Multiple doses of diacylglycerol and calcium ionophore are necessary to activate AP-1 enhancer activity and induce markers of macrophage differentiation

In contrast to phorbol esters, multiple doses of diacylgycerols are needed to differentiate U937 human monoblastic leukemic cells to a macrophage-like phenotype. Although both of these agents similarly activate protein kinase C in vitro, it is not known why these agents appear to have differing biologic effects. One possibility is that they regulate gene transcription in slightly different ways. Regulation of gene transcription by phorbol esters is complex and involves the stimulation of the transactivating proteins Jun and Fos which form dimers and bind to the AP-1 enhancer elements (5′-TGAGTCA-3′). To understand whether diacylglycerols regulate gene transcription similarly to phorbol esters and to examine whether activation of AP-1 enhancer activity is correlated with differentiation, we have treated U937 human monoblastic leukemic cells with these agents and examined activation of transcription from AP-1 enhancer elements. We find that, although a single dose of diacylglycerol, like phorbol esters, is sufficient to elevate mRNA levels of both the c-jun and c-fos protooncogenes, in contrast to phorbol esters there is no increase in either Jun protein or activation of AP-1 enhancer activity. However, multiple doses of this agent given over 24 h stimulate repeated elevations in c-jun and c-fos mRNA, increases in Jun protein, and enhancer activation. Treatment of U937 cells with ionomycin, a calcium ionophore, also stimulates an increase in c-jun mRNA, but neither activates AP-1 enhancer activity nor stimulates differentiation of these cells.
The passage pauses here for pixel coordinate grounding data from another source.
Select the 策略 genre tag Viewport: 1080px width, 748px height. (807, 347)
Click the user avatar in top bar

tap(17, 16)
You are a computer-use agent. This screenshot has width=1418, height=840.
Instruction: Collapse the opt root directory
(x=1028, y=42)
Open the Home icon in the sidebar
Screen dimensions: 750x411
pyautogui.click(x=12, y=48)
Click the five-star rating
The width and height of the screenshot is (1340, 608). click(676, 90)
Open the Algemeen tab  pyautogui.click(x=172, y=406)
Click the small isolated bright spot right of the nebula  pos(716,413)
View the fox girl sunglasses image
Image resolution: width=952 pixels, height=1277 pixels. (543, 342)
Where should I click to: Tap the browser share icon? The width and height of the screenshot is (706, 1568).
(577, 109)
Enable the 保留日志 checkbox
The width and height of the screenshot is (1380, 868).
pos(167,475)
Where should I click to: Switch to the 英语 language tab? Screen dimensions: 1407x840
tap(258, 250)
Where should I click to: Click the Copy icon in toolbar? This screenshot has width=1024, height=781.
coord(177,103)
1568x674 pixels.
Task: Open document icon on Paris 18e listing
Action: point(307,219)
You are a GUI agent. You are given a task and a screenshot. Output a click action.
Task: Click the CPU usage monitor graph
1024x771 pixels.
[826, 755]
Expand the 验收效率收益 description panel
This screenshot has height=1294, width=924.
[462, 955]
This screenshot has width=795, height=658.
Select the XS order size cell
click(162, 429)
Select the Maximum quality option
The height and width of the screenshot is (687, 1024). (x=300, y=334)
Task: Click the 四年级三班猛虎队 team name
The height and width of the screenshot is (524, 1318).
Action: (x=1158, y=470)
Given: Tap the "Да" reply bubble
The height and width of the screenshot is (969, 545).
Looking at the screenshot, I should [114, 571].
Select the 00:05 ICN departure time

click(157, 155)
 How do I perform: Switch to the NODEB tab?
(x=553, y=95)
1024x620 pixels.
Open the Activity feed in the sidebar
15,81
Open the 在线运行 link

However ionomycin functions to enhance the effects of diacylglycerols both on transcriptional activation and U937 differentiation. These results suggest a complex regulation of AP-1 enhancer activity in U937 cells by diacylglycerols involving both transcriptional and post-transcriptional regulatory mechanisms. Maximal activation of AP-1 enhancer elements, and not changes in jun and fos mRNA, is correlated with increases in markers of U937 differentiation. These changes may be important in the early events leading to differentiation of hematopoietic cells.